**Text shown:**
David Hogg gifts Laura Ingraham with 20% more traffic
What if they gave a boycott and everyone bought? Looks like the case with high school gun control activist David Hogg after Fox News host and radio star Laura Ingraham hurt his feelings on Twitter and he responded with a call for a nationwide advertiser boycott of Ingraham's television show.
A campaign led by anti-gun activist David Hogg aimed at the advertisers of Laura Ingraham's Fox News show The Ingraham Angle appears to have backfired, as her ratings have reportedly risen by over 20 percent.
"Since Ingraham returned from vacation on April 9, total viewership of her program has averaged about 2.7 million (Monday through Thursday; Friday's numbers are not available)," Newsbusters reported.
"Compare that to the ratings from March 26 through March 29, the Monday through Thursday just prior to the boycott: That week, Ingraham's total viewership averaged 2.23 million," it continued. "The increase in her ratings since the boycott began is more than 20 percent."

**Dataset excerpts:**
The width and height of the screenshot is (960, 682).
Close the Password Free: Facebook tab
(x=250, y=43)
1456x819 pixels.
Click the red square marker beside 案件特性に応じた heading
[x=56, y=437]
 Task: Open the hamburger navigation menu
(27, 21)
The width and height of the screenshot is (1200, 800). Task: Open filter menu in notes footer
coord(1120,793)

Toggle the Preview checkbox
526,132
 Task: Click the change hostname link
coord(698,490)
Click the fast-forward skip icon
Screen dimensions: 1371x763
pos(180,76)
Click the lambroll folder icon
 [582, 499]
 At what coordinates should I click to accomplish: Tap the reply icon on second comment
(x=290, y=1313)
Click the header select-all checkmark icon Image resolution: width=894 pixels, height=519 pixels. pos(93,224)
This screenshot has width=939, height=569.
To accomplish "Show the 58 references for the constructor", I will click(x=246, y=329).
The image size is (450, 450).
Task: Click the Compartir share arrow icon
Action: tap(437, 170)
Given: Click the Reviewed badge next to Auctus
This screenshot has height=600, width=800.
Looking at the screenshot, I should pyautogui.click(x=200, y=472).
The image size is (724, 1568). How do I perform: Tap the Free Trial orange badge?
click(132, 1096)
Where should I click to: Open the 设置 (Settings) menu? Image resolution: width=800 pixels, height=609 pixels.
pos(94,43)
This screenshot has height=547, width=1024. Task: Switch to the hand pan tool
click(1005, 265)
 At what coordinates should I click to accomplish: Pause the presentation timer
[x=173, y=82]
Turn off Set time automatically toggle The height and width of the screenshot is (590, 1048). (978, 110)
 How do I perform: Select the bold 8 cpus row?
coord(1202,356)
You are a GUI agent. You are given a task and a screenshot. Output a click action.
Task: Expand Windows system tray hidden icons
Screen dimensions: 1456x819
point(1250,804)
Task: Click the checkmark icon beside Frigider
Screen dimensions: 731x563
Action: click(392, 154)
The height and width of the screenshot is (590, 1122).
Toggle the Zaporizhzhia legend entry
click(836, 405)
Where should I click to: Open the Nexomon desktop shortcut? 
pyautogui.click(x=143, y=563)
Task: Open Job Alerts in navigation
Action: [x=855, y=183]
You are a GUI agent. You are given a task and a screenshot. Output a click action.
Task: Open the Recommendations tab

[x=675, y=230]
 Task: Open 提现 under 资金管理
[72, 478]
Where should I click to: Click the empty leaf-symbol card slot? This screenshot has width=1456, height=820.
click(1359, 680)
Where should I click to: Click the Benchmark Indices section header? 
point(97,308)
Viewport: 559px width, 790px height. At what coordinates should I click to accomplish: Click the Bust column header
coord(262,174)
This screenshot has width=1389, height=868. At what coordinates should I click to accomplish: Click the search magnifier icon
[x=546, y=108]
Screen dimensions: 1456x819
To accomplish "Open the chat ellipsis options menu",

**What is required:**
Transcribe word for word the part of the boycott article that opens with the words containing "A campaign led" and closes with "over 20 percent.". The records were taken from a separate source, unrelated to the text.

**Reply:**
A campaign led by anti-gun activist David Hogg aimed at the advertisers of Laura Ingraham's Fox News show The Ingraham Angle appears to have backfired, as her ratings have reportedly risen by over 20 percent.